There are many ways into Judaism and many ways to practice one’s Judaism.
Sometimes Jews are worried about “doing it wrong” or not following the tradition (as if there is only one) at major life cycle moments. For instance, in preparing for a wedding, many people are concerned with who can sign their ketubah. I explain that “traditionally” it would be people who are Jewish and not related to the couple but that since this is a “non-halachic, not legal” ketubah signed by a bride or groom who isn’t Jewish that they should pick witnesses who they trust and wish to honor and worry less about whether that person is Jewish and related to them. Sometimes brides or grooms are worried about wearing a yarmulke at their wedding when they don’t intend to wear one regularly again. They have to pause to ask themselves why they would want to wear one on their wedding day, what it symbolizes to them and then see if it feels meaningful.
Some of my colleagues have recently been discussing whether they should write that the couple is getting married on Shabbat in a ketubah (even if the wedding is before sundown on Saturday which is still Shabbat) since it is not traditionally thought permissible to hold a wedding on Shabbat. I feel very strongly that if the wedding is on Shabbat that the ketubah in an unapologetic way reflect that by stating the accurate day of the week in both English and Hebrew (rather than writing “Sunday”). This couple and this rabbi must not be accustomed to keeping Shababt in ways that prohibit driving, exchanging money, etc. and thus getting married on Saturday evening fits with their Jewish expression.
In fact, Rabbi Eugene Mihaly who died in 2002 at the age of 83, a professor at Hebrew Union College, the Reform Rabbinical Seminary wrote about whether marriage on the Sabbath is allowed according to the Jewish rabbinic sources. He concluded that:
“A religious marriage ceremony is a profound spiritual experience. The goals of Sabbath observance for the Reform Jew are also based on the traditional themes of the Sabbath as a day of delight (oneg), of refreshment of soul, of perfect freedom, a day devoted to hallowing of life, the enhancement of person, a weekly projection into the messianic. The spirit of a religious marriage ceremony is thus in perfect consonance with the spirit of the Sabbath. Halachic (legal) tradition, liberally interpreted, as it must be by Reform Judaism, far from prohibiting a marriage on the Sabbath would, on the contrary, encourage it as a most appropriate and fitting activity, congruent with and an enhancement of the highest reaches of Sabbath observance.”

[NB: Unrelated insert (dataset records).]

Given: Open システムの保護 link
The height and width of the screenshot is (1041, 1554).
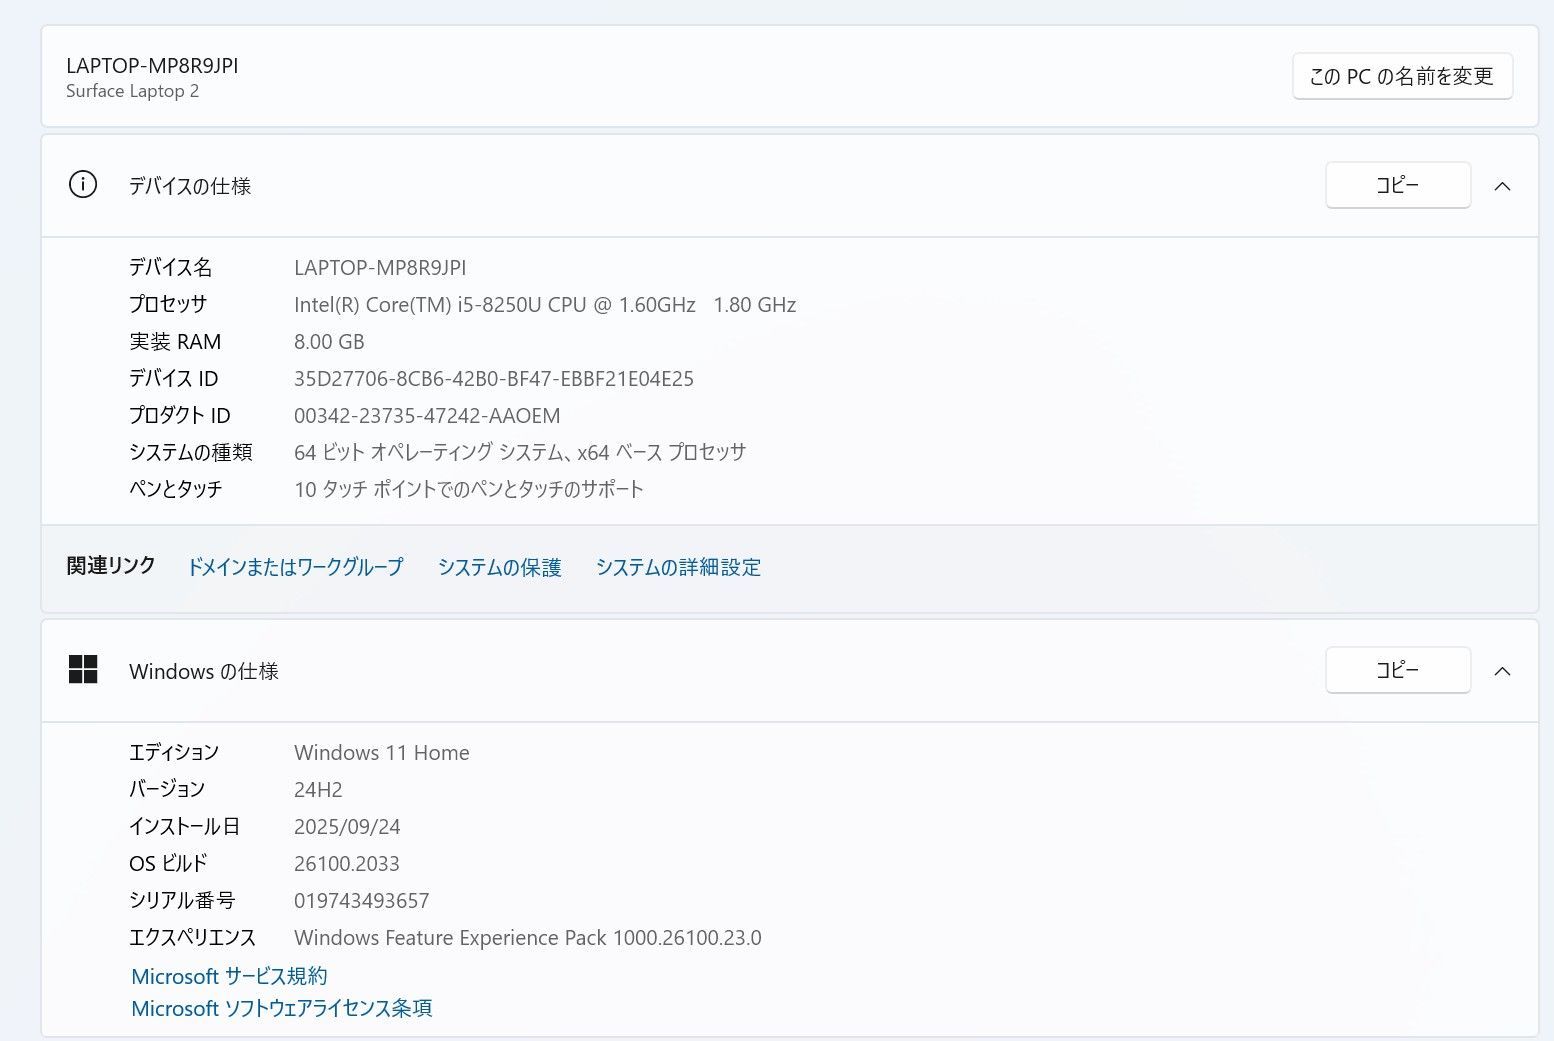Looking at the screenshot, I should (x=499, y=567).
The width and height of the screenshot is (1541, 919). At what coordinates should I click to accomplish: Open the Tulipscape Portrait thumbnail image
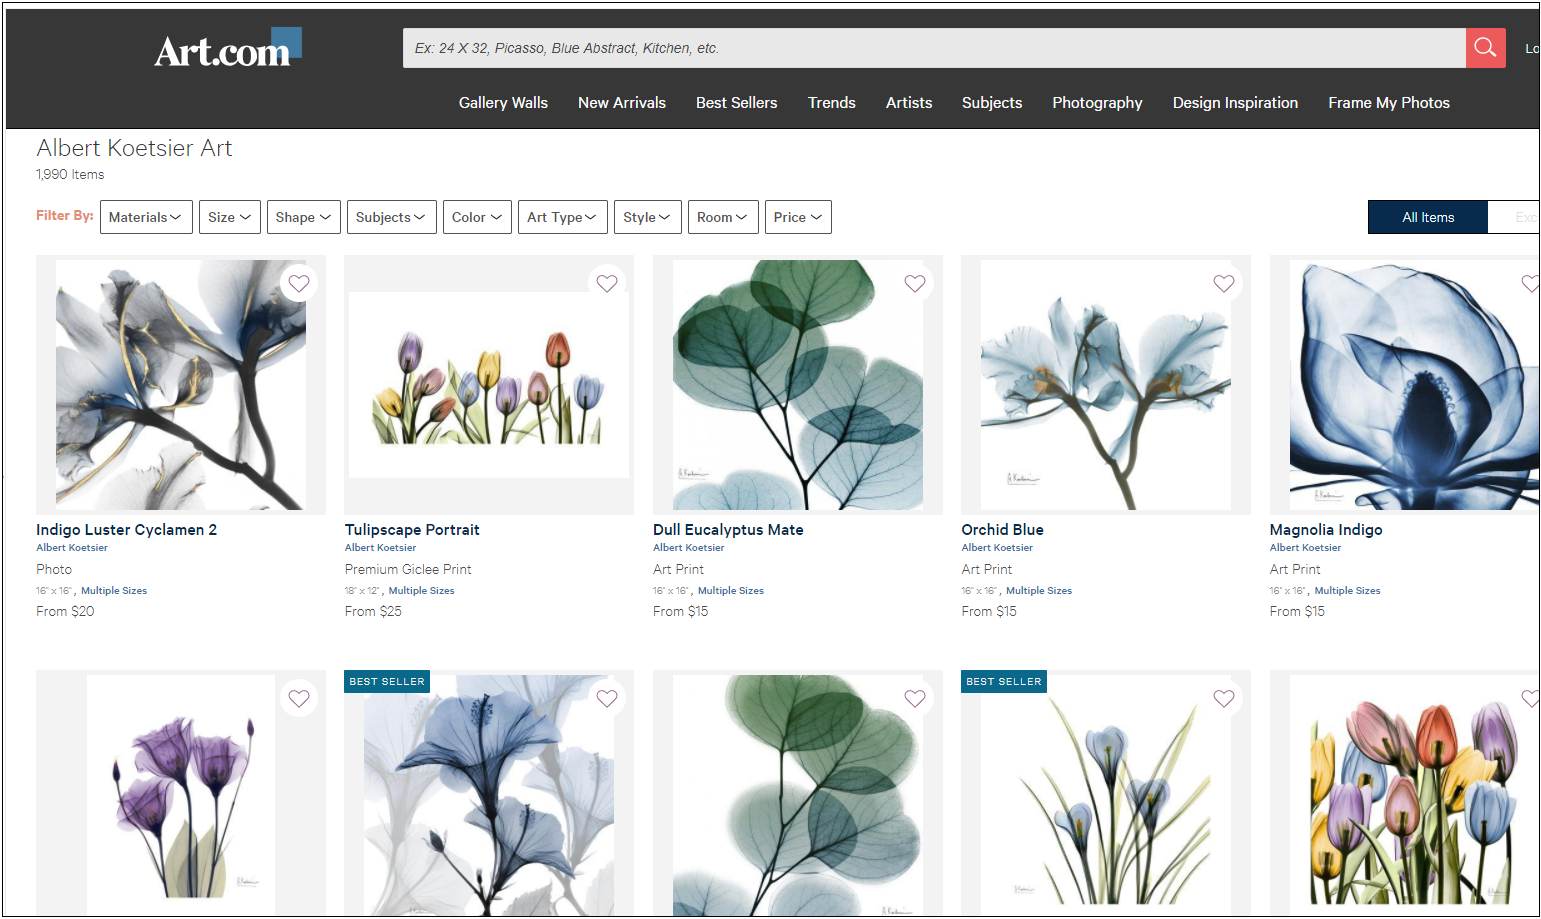[x=489, y=385]
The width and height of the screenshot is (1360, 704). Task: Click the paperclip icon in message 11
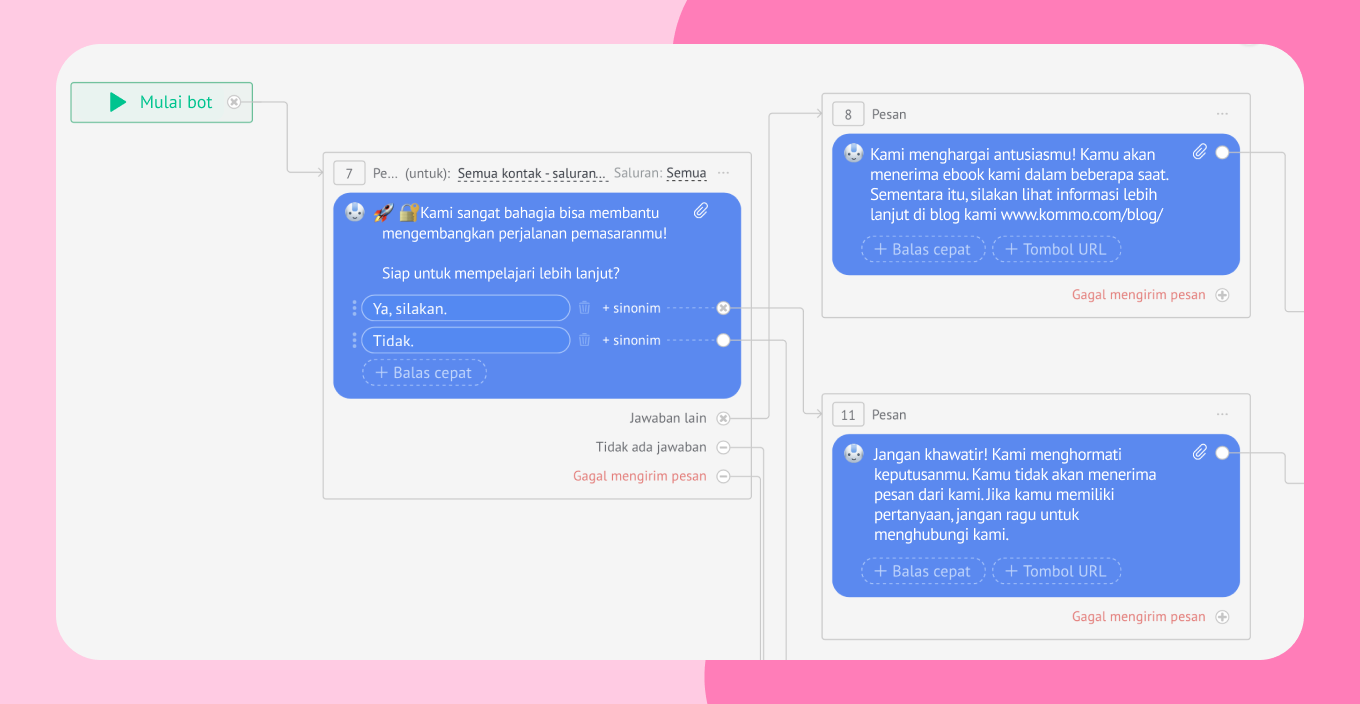pyautogui.click(x=1200, y=452)
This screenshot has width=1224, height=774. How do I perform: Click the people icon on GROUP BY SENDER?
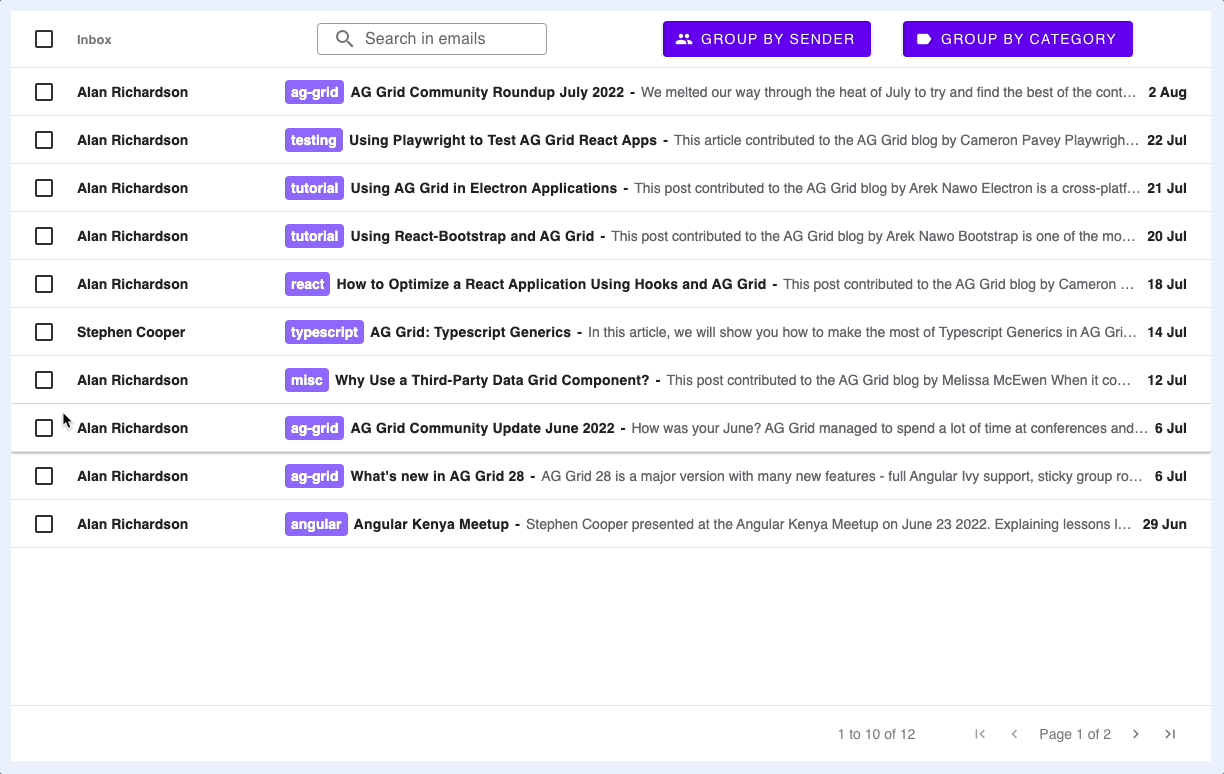684,38
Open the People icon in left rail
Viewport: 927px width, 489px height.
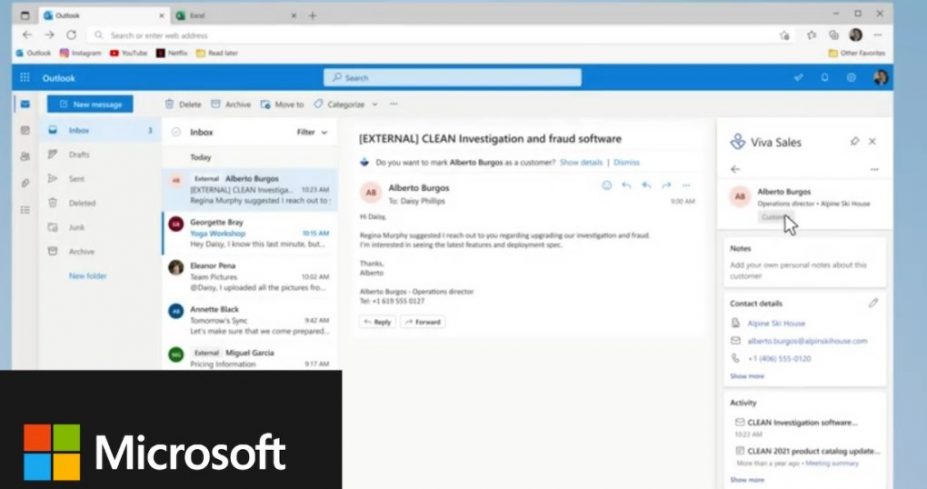click(x=25, y=156)
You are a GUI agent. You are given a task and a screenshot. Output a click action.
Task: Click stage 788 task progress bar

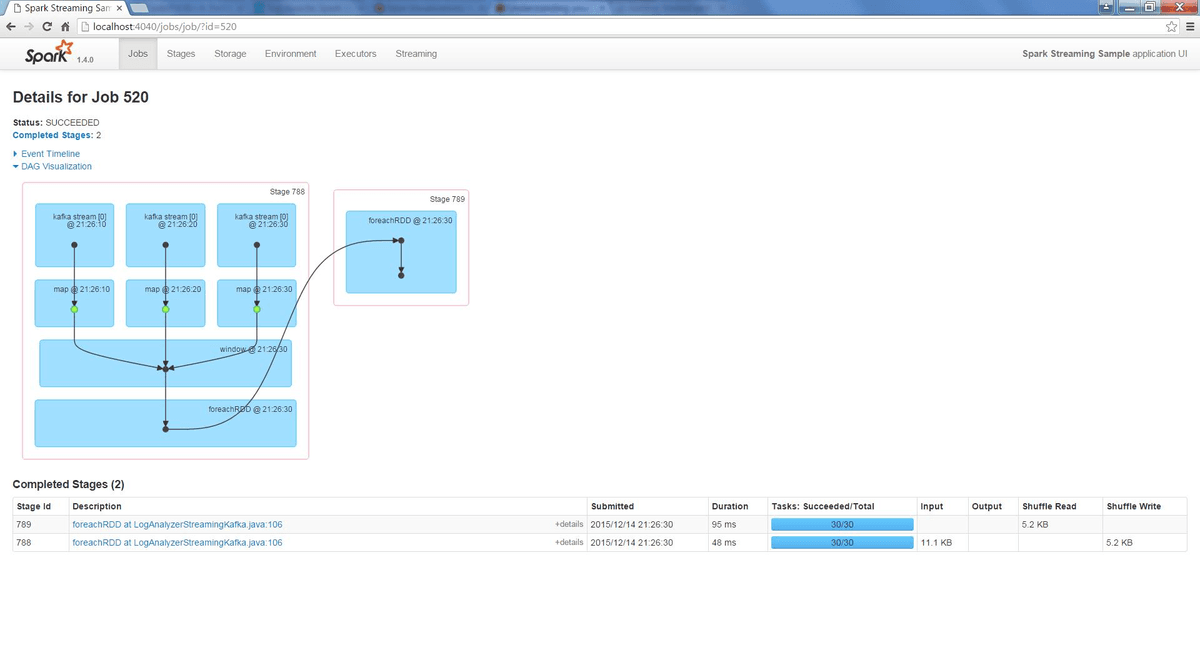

We have a tendency as Jews to put a hierarchy on Jewish practice and observance level. When one is able to learn about Judaism and then live it in a meaningful, thoughtful way, it becomes part of the life force of that person and not something to try on for an hour here or there. The ability to own one’s own Judaism is crucial. When one can talk about it with confidence and not in what one doesn’t do but in what one does and believes and values, then it fills the person. How can we nurture the next generation to be able to do this? If we worry less about “tradition” which is certainly not monolithic and more about knowing why we do what we do, then our identity can sustain us in real ways.